Work item ::
Keep only the lines that hold the string "menu", filtering out the rest of the entries below.

Pixel coordinate grounding data:
******************************

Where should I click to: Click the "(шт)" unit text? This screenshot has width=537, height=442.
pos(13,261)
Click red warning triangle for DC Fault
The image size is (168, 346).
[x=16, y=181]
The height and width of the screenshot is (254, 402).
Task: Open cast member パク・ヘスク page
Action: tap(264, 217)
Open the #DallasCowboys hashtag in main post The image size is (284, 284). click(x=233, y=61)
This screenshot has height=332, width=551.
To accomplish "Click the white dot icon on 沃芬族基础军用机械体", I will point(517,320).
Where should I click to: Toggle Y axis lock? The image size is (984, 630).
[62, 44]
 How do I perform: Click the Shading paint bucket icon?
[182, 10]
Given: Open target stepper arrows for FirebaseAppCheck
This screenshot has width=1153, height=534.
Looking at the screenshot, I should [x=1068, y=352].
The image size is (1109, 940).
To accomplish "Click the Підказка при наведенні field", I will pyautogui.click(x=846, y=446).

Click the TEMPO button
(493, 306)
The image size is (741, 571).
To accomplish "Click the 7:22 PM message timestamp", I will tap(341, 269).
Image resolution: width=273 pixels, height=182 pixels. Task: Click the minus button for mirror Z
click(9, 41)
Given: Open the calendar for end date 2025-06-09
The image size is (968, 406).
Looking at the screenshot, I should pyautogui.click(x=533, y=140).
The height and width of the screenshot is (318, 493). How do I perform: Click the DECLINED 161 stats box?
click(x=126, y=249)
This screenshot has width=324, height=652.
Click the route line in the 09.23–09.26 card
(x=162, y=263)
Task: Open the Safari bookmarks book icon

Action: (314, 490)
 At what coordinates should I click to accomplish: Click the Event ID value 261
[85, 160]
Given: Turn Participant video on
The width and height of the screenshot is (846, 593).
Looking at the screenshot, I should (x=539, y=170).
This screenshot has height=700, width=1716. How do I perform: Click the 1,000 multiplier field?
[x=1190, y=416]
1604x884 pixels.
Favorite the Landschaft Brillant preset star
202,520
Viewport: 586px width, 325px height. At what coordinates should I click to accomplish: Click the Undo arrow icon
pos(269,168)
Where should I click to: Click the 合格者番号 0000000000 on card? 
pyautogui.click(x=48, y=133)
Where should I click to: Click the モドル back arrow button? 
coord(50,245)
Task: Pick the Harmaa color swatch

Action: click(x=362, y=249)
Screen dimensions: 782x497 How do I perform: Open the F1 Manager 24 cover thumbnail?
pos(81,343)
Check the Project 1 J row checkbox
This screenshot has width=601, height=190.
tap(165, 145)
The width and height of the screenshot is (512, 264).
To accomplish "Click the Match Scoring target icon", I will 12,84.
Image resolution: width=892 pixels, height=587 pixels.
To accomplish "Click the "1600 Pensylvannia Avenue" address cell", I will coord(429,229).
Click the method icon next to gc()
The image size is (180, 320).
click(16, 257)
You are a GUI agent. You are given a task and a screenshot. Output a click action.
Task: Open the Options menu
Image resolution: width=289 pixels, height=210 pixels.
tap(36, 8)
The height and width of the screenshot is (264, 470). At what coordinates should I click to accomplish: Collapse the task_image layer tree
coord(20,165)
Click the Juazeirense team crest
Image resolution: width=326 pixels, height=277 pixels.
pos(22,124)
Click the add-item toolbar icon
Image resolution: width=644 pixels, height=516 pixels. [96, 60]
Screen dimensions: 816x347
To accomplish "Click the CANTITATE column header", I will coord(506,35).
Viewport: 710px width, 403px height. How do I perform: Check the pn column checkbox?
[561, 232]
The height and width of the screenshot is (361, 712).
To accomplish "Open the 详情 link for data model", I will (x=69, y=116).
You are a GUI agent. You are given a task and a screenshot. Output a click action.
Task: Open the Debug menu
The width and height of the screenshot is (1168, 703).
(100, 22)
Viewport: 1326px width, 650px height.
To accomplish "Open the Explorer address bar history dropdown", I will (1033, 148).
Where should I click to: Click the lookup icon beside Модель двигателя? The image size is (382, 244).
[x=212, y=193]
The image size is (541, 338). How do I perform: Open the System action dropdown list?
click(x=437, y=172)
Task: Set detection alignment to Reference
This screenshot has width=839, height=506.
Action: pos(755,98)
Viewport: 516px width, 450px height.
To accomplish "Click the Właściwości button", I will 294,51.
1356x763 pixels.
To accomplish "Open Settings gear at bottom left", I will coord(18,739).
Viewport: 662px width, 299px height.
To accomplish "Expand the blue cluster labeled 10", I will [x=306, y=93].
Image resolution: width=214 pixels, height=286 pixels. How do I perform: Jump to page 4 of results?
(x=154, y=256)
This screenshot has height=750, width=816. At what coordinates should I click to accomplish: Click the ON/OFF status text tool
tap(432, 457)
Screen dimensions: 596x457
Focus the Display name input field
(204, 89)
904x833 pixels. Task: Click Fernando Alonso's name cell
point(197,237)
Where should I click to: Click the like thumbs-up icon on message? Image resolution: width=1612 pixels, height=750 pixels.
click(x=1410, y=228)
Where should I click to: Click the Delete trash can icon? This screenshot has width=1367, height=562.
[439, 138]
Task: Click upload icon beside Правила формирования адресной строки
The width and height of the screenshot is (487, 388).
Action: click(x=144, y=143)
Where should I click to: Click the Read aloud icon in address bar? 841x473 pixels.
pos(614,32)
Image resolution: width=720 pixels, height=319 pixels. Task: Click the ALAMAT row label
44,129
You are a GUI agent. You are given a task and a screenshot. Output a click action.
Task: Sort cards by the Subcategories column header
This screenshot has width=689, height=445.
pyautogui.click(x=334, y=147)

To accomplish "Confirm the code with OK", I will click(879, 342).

******************************

Task result ::
Task: Open the Options menu
Task: Open the Debug menu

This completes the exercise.